La réalité virtuelle permet de penser l’opération chirurgicale en amont, premier pas vers une médecine personnalisée. Née en 2016 de la recherche interdisciplinaire entre laboratoires académiques et hôpitaux, AVATAR MEDICAL est une spin-off de l’Institut Pasteur et de l’Institut Curie. Elle a conçu un logiciel qui vise à améliorer la façon dont les chirurgiens accèdent, interprètent et agissent sur l’information clinique avec un visualiseur innovant pour les images médicales 3D (IRM, CT-scan). “Notre rendu photoréaliste est en temps réel, sans perte de données et offre un niveau inégalé de visualisation des tissus mous pour des spécialités chirurgicales spécifiques”, détaille Marie Buhot-Launay, cofondatrice d’AVATAR.
Pour les hôpitaux, l’objectif est une économie de temps et d’argent mais aussi une meilleure efficacité et une montée en compétences de leurs chirurgiens. Les patients bénéficieront quant à eux d’interventions moins invasives, avec moins d’anesthésie, moins de complications et moins de pertes de sang. L’équipe d’AVATAR MEDICAL est répartie entre la France et les Etats-Unis.
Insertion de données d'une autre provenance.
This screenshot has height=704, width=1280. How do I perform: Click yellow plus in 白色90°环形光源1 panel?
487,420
L’entreprise vient d’ailleurs d’obtenir l’autorisation de la FDA pour la commercialisation de sa solution de planification, qui sera lancée en Europe l’année prochaine.
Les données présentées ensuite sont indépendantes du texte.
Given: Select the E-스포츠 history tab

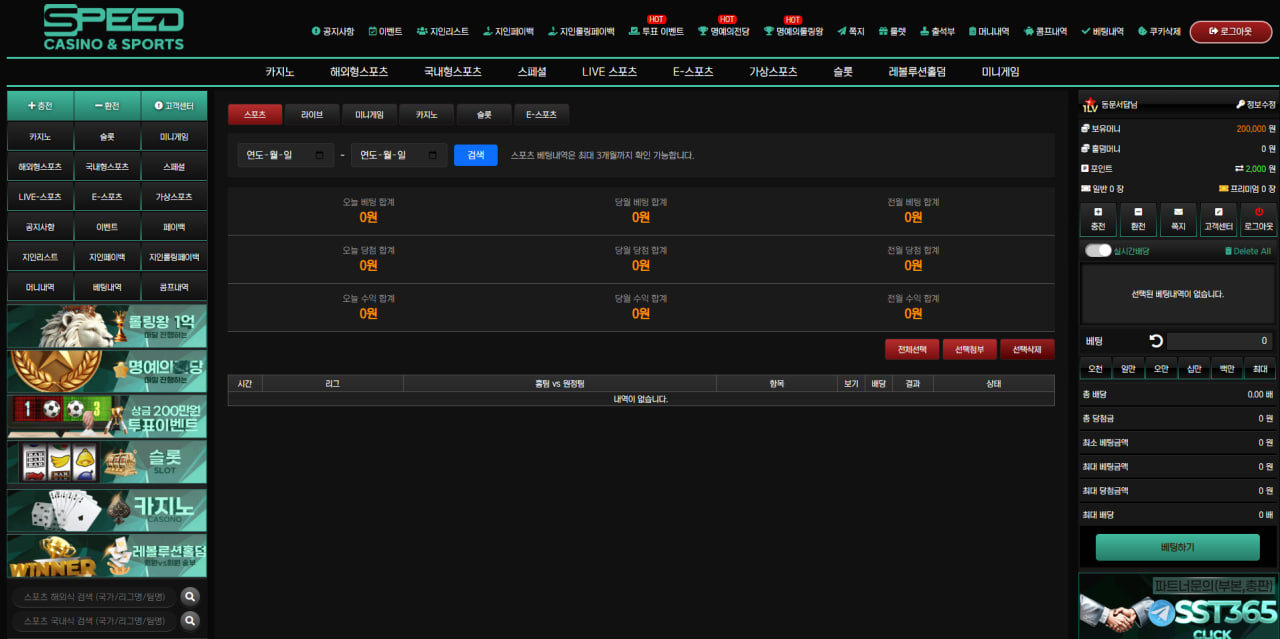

La XR ne cesse d’évoluer, d’où l’intérêt pour la France d’être à la pointe de l’innovation. Prochaine étape : les métavers médicaux, “l’avenir”, selon Nicolas Mignan. Tous ces environnements virtuels permettront de se former, s’entraîner, discuter, échanger (…) mais la part de la VR en e-santé est encore trop peu répandue ”, se désole-t-il. L’Europe et la France rattrapent cependant leur retard sur les Etats-Unis. “Nous sommes toujours reconnus au niveau international pour notre expertise, dans ce domaine également, et pour notre fort degré de développement et d’innovation”, rappelle Maxime Ros, de Revenax. Les chantres français de la XR en santé ont donc des cartes à jouer à l’international puisque “ la question de l’erreur médicale – humaine et organisationnelle – concerne hélas tous les pays, avec probablement des difficultés supplémentaires pour les pays à faibles revenus”, estiment les dirigeants de Safeteam. 15 millions de casques de réalité virtuelle ont été vendus dans le monde en 2022 (Early Metrics). Le public est donc prêt. La VR n’est désormais plus réservée aux gamers. C’est un outil capable de sauver des vies.